First of all, this is a CPU bug, a bug that enables you to access data from outside your current process, data that is either owned by the kernel or other applications. This means, that if you’re running any piece of non-trusted code on your machine, that code can read anything currently in memory. Passwords and other information is typically encrypted on storage devices but exists in memory as plain data.
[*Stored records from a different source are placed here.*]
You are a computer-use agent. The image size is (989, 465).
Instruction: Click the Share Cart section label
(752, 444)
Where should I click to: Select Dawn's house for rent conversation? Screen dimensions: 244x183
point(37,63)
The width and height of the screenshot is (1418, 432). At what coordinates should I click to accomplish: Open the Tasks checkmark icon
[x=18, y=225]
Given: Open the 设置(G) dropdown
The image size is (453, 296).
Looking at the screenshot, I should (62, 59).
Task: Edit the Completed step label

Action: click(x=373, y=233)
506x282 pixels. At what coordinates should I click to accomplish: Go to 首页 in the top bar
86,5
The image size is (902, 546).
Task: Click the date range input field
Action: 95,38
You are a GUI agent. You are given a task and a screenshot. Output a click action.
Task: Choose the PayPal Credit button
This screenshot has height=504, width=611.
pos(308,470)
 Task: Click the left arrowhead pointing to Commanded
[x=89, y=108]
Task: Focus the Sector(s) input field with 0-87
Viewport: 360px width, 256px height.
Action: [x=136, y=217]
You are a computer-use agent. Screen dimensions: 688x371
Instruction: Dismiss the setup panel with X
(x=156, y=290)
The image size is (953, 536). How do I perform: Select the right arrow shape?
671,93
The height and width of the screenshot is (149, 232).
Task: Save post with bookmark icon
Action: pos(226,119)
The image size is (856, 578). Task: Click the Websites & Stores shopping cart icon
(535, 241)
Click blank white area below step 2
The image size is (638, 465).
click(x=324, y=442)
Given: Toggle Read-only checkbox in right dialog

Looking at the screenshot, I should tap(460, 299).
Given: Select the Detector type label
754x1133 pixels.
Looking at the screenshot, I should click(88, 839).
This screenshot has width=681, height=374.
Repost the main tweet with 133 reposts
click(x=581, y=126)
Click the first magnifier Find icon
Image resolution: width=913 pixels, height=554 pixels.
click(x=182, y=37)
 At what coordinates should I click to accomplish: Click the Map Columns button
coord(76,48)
This is the problem as the Heartbleed exploit (OpenSSL) that enabled to read memory from an SSL process.

To exploit Meltdown or Spectre, you need some control of the binary code running.

In Dynamics NAV code gets executed in 6 different ways:

1. C/AL code in the Classic Client. This code gets executed as “P-Code”, an intermediate language. There is no way to control the assembler generated. And between “lines of code” there are several other operations taking place, making exploitation of the CPU very hard.
2. Win32 binary as an OCX controller or an Automation Controller called from either the Classic Client or the RTC (With RunOnClient Automation Controller). It is possible to have a Meltdown/Spectre attack inside an OCX or Automation Controller.
3. C/AL code in the Service Tier. The C/AL is transcompiled into C# that gets compiled into IL, that gets Just-In-Time compiled into machine language. The code is still interjected with control structure between statements (for debugging etc.) making it quite impossible to control the assembler generated.
4. Add-Ins on the Service Tier. An Add-In is a .NET assembly, that can include native code and more. It has the same problem as the Win32 binaries. It is possible to have a Meltdown/Spectre attack from an Add-in.
5. Javascript running as Control Add-In in all the clients. There are already several examples of Meltdown/Spectre exploits through Javascript. So a Javascript based Dynamics NAV Control Add-In could carry an exploit.  Control Add-Ins can download javascript from external sources (the web) making this the most open attack vector.
6. Custom code inside RDLC reports. This code still gets compiled through the entire pipeline making it very hard to control the machine language.generated, but in theory possible on an unpatched system.

So if you are using external code in the form of DLLs (OCX, Automation Controller, Add-In, Control Add-In) there is a technical possibility of hosting an exploit. You need to make sure, that you’re only using external components from vendors that you trust, and that the DLLs you’re running are unmodified. (*)

Microsoft has already patched Windows to prevent exploitation from Meltdown and Spectre, and Intel/AMD are working with hardware vendors to update the firmware. On an up-to-date system, these exploits would not work. If the system is patched, a “NAV born” exploit will not work.

If you’re running NAV on an unpatched system, my suspicion would be that NAV is the least of your problems.

My conclusion so far, Dynamics NAV does not require patching but needs to be running on a patched Windows. This is a good reminder to make sure that you know that code your ERP system is running on.

(*) To be sure, you need to think about protecting against a combined attack. If it’s possible through other exploits to patch the NAV DLL’s on the system, NAV could be hosting a Meltdown/Spectre attack.